Reference is now made to FIG. 3, with continued reference to FIG. 2C. FIG. 3 shows a functional block diagram 300 of the logic/functions executed by the processor 260 of the hybrid microphone device 200 based on instructions stored in memory 262. While these functions are shown executed in software by processor 260, this is only an example, and it is envisioned that these functions may be executed by analog circuitry.
The gooseneck microphone unit 220 produces a gooseneck microphone audio signal that is either converted to a digital signal to produce a gooseneck microphone digital audio signal 302 or already is a digital audio signal (if the microphone uses digital MEMS, optical MEMs or other technology). Similarly, the multi-directional microphone unit 210 produces tabletop microphone audio signals that are converted to digital signals to produce directional digital audio signals 304-1, 304-2, 304-3 and 304-4 from the analog signals (or already are digital signals if digital MEMS or optical MEMS or other technology is used) output by microphone elements 214-1, 214-2, 214-3, and 214-4, respectively.
The logic/functions executed by the processor 260 include direction of arrival (DOA) estimation logic 310, voice activity detection (VAD) logic 320, level estimation logic 330, selection logic 340, mixing/muting logic 350 and background talker removal logic 360. The DOA estimation logic 310 operates on the digital audio signals derived from the individual microphone elements 214-1 through 214-4 of the multi-directional microphone unit 210 to determine a direction of arrival of audio detected by the multi-directional microphone unit 210. The DOA estimation logic 310 generates an output that represents a direction of arrival of audio detected by the microphone elements 214-1, 214-2, 214-3 and 214-4. The DOA estimation logic 310 may use broadband speech audio signals and estimate a DOA as a mean direction from two or more of the directional digital audio signals 304-1, 304-2, 304-3 and 304-4. As an alternative, instead of broadband DOA estimation, a separate DOA estimation is performed for each frequency band in a filter bank that may be used for other purposes, such as acoustic echo cancellation. Thus, a broadband speech audio signal may be divided into a plurality of narrow frequency bands. The DOA of detected audio may be estimated using the time differences, in each of the narrow frequency bands, between the directional digital audio signals 304-1, 304-2, 304-3 and 304-4 detected by the microphone elements 214-1, 214-2, 214-3 and 214-4, respectively.

> _GIVEN RECORDS_
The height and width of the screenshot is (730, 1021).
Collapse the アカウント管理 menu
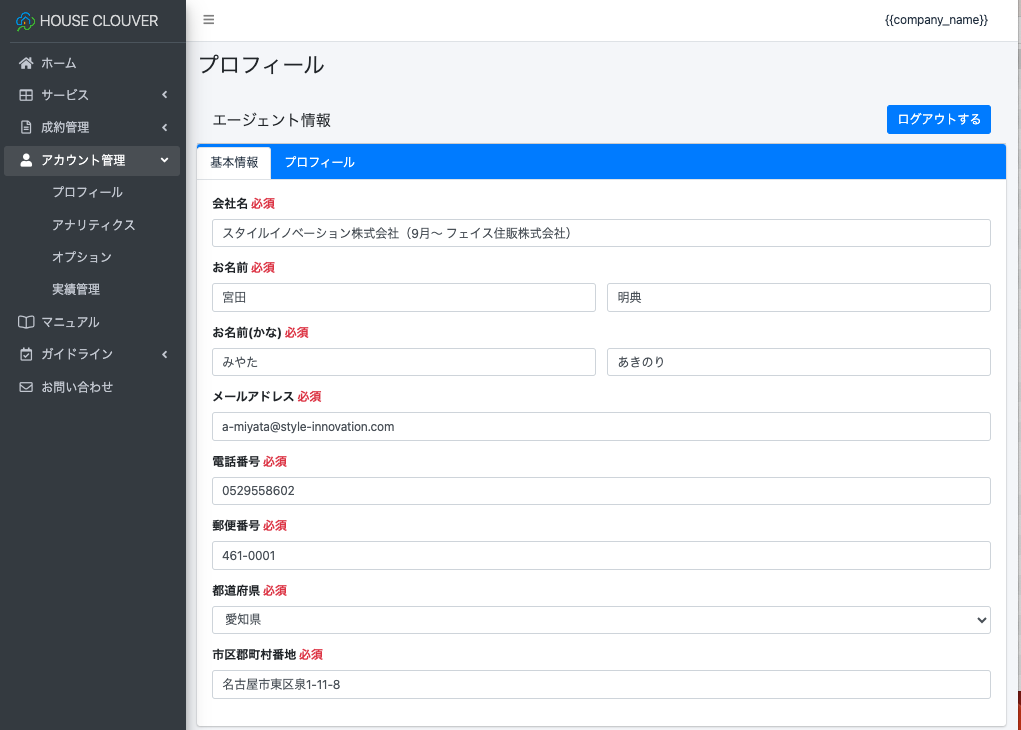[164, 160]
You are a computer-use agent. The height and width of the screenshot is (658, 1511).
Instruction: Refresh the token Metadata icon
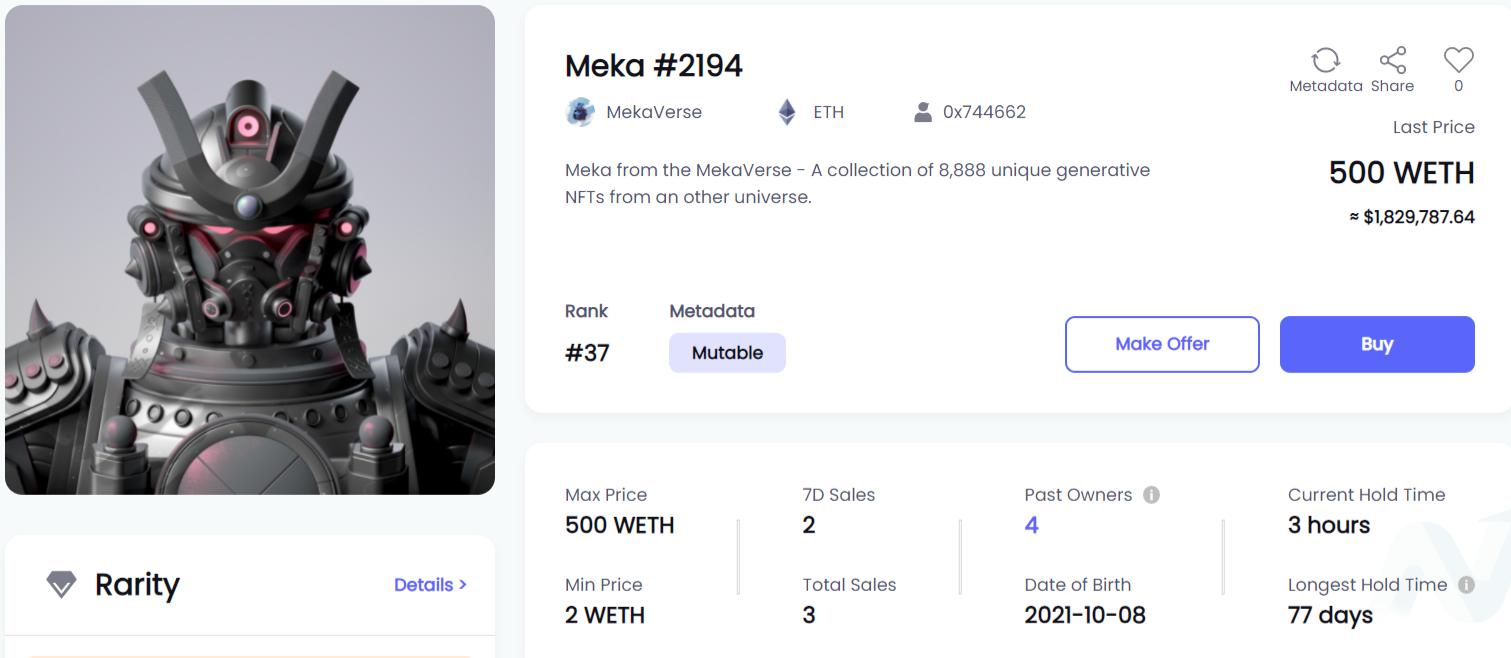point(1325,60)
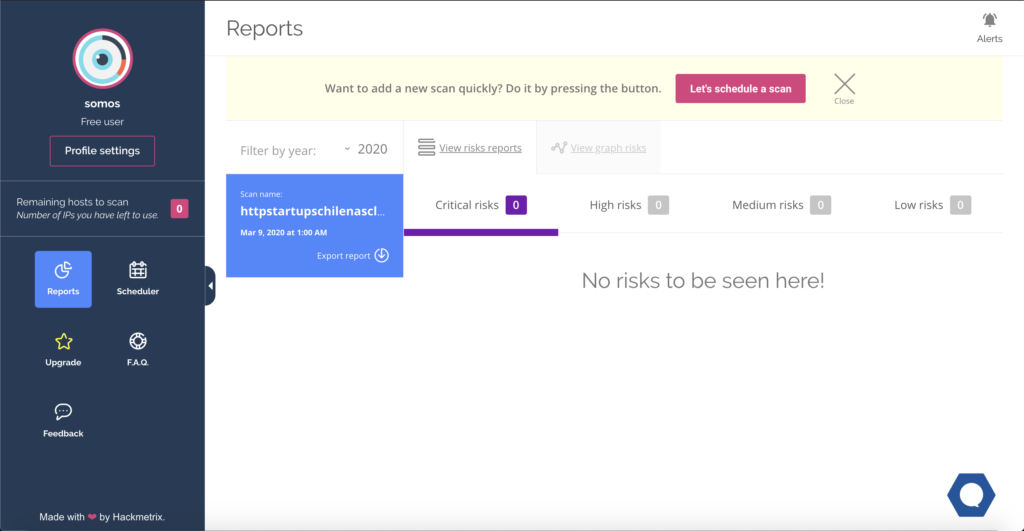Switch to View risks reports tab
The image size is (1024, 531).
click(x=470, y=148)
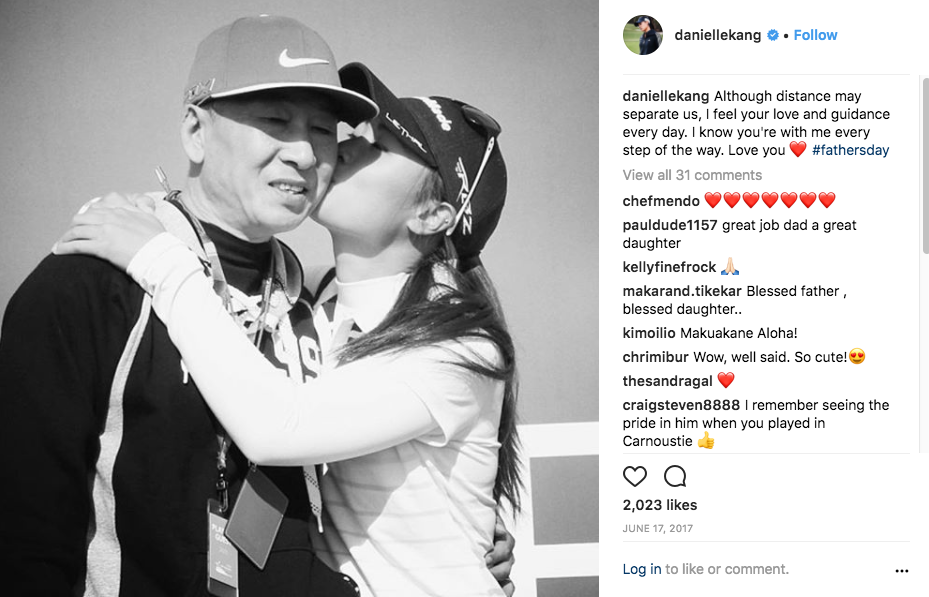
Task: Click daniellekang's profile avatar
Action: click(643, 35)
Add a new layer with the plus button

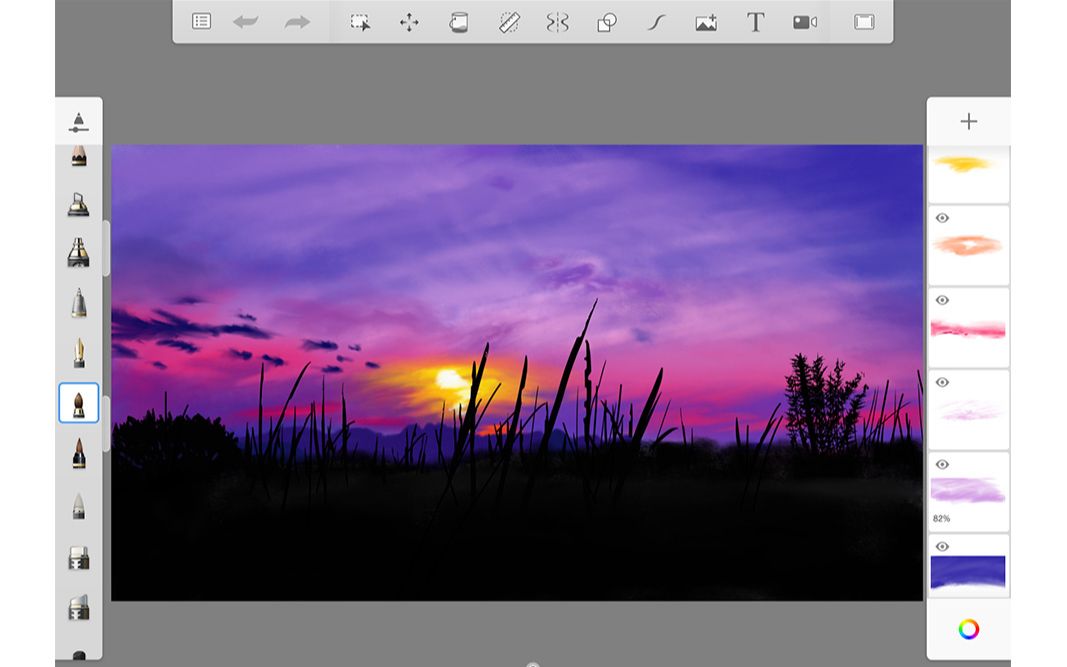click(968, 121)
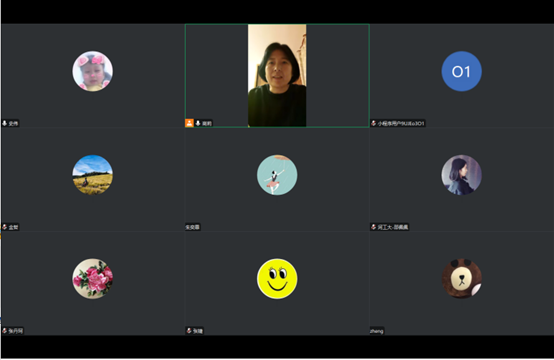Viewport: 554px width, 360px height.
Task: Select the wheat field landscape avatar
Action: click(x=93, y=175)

> _REQUESTS_
a: Does the microphone excerpt support each statement? Answer yes or no for each, quoting the deciding words.
(i) The functions shown in FIG. 3 could be carried out by analog circuitry.
(ii) The multi-directional microphone unit 210 has six microphone elements.
(iii) The filter bank may also serve for acoustic echo cancellation.
b: Please render the lines of the records as a JSON list of strings, one string per line, starting at the line holding "You are a computer-use" and running through the end of the records, both ends included. Skip blank lines and leave the pictures out.
The microphone excerpt and the records are unrelated material.

> _OUTPUTS IN ORDER_
a:
(i) Yes: "it is envisioned that these functions may be executed by analog circuitry."
(ii) No: "output by microphone elements 214-1, 214-2, 214-3, and 214-4, respectively."
(iii) Yes: "a filter bank that may be used for other purposes, such as acoustic echo cancellation."

b:
[
  "You are a computer-use agent. The height and width of the screenshot is (658, 1511).",
  "Instruction: Refresh the token Metadata icon",
  "point(1325,60)",
  "Switch to View risks reports tab",
  "The image size is (1024, 531).",
  "click(x=470, y=148)",
  "Task: Click daniellekang's profile avatar",
  "Action: click(643, 35)",
  "Add a new layer with the plus button",
  "click(968, 121)",
  "Viewport: 554px width, 360px height.",
  "Task: Select the wheat field landscape avatar",
  "Action: click(x=93, y=175)"
]